第2話 雨傘

大人になるっていうのはね、雨の日に傘を差さずに歩いても、普通の靴で水たまりの中に入っても、だれにも怒られないってこと。濡れた服だって家に帰れば自分で洗濯するし、冷えた体だってお風呂に入って、あったかいミルクを飲んで温める。髪の毛だって自分で乾かすし、濡れた靴だって自分でどうにかする。もし上手にできなくてカビが生えたって誰にも迷惑なんて掛からない。そもそも、今日私がこうやって傘もささずに外を歩いて、ずぶぬれになって帰ってきたことさえ、だれも知らない。世界中、だぁれも知らないの。これは端から見れば、「自由」ってことかしら。でも、私は違うと思うの。自由に似ているけど、そうじゃない。「不干渉」「興味がない」「心配されていない」「他人に無影響」そんな、「孤独」なんだと思う。そう、孤独。だから、人は、私は大人になるのが怖い。でも時は無常に過ぎていくし、人間社会は子供のままでいることを許さない。自分の中の時を進めることができずにいると、それは腐っていってしまう。上手に大人になれず、心が成長しなかった人たちが、腐り、嘆き悲しみ絶望し、死んでいくのよ。だから、私も今、生きていくのがつらい。ただ、私は、死んでしまう勇気もないから。中途半端に生きていくすべを身に着けてしまったから。子供のまま、心は腐りかけて、それでも今日を生きている。あぁ、なんて地獄なんだろう。

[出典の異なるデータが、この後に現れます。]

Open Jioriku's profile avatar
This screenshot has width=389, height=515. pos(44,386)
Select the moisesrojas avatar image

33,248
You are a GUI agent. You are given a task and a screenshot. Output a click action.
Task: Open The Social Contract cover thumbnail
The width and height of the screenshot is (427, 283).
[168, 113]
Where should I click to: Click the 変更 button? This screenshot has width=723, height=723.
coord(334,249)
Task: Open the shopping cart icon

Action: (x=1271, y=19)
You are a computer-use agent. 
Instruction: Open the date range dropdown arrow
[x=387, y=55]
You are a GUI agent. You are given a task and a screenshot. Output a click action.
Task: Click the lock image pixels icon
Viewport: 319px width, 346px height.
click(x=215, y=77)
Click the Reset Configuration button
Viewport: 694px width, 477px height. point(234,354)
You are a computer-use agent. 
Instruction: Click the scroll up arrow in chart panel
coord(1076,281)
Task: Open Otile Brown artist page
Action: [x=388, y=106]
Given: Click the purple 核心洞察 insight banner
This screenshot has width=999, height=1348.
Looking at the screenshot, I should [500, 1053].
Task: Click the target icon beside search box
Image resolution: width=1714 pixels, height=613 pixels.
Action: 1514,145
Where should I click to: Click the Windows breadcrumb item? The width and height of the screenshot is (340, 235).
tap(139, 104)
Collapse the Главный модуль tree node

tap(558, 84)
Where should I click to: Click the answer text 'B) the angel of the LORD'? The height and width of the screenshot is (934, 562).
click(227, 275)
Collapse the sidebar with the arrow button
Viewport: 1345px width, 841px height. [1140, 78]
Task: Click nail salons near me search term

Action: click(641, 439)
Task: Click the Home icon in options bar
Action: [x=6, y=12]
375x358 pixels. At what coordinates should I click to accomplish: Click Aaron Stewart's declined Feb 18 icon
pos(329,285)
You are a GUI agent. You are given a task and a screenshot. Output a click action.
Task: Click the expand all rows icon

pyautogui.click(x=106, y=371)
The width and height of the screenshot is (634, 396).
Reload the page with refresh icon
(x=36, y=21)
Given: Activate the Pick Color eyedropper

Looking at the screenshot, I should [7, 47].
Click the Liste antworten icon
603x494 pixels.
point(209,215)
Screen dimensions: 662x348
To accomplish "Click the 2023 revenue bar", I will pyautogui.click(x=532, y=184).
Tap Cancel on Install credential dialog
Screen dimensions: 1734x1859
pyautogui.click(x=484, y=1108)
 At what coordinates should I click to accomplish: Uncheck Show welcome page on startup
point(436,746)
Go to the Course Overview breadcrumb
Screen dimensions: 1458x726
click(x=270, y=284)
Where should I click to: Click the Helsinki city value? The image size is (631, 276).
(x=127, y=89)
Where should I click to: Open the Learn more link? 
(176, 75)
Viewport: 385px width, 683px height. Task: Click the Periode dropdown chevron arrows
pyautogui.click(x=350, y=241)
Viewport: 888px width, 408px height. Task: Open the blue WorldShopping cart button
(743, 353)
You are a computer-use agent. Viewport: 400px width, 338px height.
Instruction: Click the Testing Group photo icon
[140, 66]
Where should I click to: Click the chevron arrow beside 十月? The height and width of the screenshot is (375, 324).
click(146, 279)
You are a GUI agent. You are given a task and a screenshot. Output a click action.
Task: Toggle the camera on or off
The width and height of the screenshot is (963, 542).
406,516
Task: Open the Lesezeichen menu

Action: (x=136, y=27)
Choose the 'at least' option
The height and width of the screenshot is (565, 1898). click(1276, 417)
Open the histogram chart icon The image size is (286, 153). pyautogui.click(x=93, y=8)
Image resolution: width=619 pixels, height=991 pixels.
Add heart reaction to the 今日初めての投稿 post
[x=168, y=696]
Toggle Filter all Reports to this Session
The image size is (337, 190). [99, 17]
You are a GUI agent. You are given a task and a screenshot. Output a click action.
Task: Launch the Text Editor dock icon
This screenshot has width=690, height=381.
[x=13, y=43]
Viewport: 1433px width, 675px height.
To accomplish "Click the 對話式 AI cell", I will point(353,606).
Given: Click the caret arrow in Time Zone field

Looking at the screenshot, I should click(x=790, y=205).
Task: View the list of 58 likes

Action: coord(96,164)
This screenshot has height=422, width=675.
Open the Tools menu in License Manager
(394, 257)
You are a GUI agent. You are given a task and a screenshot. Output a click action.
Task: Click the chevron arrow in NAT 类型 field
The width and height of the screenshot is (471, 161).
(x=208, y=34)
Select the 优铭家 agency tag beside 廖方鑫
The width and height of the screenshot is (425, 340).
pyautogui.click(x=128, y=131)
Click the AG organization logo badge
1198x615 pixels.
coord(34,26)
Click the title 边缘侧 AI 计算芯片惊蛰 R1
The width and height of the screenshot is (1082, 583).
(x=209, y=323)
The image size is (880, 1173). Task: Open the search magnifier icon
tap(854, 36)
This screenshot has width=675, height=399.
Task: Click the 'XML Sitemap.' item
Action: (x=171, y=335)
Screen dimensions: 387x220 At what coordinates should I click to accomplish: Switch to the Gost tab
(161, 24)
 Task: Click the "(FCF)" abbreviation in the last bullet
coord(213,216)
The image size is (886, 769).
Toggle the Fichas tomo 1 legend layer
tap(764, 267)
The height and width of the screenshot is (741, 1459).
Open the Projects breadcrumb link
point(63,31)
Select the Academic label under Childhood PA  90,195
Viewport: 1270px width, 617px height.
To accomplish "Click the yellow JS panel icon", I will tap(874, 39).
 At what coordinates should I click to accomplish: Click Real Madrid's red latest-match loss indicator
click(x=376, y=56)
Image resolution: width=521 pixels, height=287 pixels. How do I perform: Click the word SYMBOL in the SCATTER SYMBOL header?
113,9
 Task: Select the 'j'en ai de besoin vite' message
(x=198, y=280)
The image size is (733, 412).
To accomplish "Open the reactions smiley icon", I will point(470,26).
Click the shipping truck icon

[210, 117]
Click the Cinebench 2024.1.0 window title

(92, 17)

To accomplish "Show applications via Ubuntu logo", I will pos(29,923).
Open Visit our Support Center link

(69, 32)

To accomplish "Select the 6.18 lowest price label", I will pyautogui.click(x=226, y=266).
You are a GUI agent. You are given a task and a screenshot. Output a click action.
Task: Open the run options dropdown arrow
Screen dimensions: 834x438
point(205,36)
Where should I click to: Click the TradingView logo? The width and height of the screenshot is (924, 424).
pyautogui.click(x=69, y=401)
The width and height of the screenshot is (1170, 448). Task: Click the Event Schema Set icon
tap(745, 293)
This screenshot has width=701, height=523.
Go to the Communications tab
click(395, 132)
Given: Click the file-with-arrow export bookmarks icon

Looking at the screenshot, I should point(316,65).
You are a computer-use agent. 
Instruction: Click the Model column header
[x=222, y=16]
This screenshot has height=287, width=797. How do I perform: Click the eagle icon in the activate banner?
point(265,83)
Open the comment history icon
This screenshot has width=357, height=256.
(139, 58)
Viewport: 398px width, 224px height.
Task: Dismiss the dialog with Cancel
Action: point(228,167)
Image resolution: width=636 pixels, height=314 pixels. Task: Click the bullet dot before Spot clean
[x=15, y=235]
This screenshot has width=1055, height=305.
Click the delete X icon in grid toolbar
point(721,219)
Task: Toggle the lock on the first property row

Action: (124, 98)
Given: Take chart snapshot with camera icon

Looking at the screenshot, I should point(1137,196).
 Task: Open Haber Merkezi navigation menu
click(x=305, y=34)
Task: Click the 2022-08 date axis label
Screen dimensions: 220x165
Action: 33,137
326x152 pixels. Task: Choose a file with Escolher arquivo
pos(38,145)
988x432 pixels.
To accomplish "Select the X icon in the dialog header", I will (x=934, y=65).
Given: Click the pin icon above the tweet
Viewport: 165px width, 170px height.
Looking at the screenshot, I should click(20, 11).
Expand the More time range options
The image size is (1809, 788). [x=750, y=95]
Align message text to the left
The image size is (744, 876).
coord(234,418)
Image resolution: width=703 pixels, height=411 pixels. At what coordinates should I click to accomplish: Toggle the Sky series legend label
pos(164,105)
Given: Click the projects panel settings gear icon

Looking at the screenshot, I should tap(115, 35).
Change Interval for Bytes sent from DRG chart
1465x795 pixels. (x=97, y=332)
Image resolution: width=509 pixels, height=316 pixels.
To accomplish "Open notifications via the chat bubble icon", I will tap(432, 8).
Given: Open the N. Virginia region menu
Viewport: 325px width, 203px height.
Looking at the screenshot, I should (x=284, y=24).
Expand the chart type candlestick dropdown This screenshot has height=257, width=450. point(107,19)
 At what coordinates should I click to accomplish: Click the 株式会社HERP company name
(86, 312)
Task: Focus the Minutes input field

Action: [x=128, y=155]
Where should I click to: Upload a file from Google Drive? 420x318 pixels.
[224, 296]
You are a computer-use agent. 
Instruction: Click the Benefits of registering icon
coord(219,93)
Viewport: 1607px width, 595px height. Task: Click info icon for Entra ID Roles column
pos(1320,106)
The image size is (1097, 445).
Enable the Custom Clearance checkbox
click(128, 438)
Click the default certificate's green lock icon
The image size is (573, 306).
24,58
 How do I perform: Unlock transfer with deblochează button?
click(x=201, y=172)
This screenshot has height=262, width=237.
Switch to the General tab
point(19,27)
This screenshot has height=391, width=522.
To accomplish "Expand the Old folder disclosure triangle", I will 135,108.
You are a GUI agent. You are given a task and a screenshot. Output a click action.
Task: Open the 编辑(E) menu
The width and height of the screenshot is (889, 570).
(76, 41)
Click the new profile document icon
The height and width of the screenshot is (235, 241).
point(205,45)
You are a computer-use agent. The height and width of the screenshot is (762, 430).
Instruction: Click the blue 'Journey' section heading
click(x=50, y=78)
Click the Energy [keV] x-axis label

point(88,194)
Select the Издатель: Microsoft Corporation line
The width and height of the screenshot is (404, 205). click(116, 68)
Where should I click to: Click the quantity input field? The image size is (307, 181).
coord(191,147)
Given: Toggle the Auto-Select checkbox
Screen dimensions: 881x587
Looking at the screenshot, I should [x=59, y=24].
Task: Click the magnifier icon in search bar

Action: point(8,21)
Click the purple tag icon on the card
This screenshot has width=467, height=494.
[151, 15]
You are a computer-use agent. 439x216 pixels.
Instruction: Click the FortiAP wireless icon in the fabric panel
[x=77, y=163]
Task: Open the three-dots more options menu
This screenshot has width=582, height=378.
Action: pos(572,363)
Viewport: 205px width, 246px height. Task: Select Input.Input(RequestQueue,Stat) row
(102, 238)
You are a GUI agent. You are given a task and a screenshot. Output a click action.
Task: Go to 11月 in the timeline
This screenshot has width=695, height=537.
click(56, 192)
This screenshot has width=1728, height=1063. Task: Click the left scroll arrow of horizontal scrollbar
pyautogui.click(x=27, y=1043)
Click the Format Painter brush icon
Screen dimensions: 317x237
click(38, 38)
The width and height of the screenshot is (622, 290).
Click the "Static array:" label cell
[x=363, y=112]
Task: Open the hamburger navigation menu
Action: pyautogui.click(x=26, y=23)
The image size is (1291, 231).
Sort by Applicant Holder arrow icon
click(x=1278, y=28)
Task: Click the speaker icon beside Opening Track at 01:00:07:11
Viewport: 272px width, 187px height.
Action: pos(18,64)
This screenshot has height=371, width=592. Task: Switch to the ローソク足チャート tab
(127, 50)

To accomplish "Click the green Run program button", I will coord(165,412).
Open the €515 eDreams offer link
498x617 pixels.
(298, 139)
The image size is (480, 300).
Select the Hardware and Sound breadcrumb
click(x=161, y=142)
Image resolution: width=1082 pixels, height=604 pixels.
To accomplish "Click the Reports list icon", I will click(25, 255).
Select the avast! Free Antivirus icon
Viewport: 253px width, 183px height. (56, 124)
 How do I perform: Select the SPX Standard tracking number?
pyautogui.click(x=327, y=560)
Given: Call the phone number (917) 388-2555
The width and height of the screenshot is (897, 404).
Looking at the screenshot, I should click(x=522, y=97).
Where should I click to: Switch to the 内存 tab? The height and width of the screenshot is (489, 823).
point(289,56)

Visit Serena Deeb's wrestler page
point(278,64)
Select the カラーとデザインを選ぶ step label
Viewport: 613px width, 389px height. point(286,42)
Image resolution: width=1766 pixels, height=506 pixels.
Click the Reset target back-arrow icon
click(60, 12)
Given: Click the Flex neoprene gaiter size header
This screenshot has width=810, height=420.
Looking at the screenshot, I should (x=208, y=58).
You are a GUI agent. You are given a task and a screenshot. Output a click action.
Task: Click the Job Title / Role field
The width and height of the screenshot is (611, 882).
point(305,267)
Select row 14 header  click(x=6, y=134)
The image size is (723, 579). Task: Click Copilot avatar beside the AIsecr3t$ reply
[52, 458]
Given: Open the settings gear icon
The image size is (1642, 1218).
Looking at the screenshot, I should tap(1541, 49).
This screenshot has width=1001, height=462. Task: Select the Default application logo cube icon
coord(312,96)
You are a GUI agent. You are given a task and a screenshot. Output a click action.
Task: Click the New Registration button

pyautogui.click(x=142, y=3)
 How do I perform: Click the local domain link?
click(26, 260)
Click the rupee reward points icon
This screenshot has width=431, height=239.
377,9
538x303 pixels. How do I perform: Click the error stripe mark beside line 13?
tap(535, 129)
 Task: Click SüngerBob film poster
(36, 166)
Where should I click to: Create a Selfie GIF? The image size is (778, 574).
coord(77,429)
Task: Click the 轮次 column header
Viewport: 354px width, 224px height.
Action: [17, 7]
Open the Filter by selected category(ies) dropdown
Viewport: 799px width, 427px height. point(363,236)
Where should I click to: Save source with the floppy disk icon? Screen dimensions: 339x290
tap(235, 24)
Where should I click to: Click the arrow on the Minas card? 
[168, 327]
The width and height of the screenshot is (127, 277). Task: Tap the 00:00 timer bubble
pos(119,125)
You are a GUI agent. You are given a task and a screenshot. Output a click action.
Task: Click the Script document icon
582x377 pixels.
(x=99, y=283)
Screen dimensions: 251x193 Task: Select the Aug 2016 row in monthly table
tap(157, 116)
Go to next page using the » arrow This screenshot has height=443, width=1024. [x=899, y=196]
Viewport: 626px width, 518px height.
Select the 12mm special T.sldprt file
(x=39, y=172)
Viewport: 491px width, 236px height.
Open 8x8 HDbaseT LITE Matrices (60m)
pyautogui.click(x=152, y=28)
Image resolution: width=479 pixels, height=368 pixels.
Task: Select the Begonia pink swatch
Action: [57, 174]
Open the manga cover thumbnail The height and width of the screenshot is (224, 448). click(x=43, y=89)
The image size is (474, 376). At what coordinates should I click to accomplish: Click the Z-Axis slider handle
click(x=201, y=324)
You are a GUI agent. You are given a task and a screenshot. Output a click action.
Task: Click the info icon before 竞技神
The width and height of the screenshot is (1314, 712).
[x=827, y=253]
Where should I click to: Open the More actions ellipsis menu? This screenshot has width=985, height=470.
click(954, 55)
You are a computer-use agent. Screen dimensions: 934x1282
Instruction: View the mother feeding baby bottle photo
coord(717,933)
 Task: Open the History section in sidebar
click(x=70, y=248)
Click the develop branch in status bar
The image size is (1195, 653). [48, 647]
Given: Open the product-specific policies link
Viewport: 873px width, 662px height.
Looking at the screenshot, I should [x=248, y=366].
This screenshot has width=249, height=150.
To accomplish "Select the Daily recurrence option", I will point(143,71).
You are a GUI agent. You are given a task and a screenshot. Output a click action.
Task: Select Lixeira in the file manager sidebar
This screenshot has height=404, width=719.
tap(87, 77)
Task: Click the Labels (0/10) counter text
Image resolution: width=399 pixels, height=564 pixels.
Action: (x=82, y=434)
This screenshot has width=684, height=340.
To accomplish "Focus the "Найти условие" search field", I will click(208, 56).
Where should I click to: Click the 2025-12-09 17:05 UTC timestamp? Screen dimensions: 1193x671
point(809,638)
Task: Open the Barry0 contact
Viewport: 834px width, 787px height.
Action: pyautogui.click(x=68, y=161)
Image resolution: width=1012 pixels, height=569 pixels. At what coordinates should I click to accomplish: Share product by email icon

どうして雨の日には傘を差さなくてはならない?答えは、たくさんある。濡れるから。濡れると風邪をひく、その後の行動がとりづらくなる、雨はきれいではない、濡れてはいけないものがある。どれも、「私」のためではないと思う。「私」にかかわるいろんな概念が影響はしているけれど、「私」は雨の中濡れて歩くことを望んでいる。でも、それが許されないのが現実。別に傘を差さなかったからって法に触れるわけでもなければ、殺されるわけでもない。でも、私は普段雨の中を濡れながら歩けない。「おかしなこと」として認識されてしまうわ。それは、この世界では許されないことだから。誰が決めたの?わからない。わからないんだけど。


でも、今日も、傘をさして私は歩くの。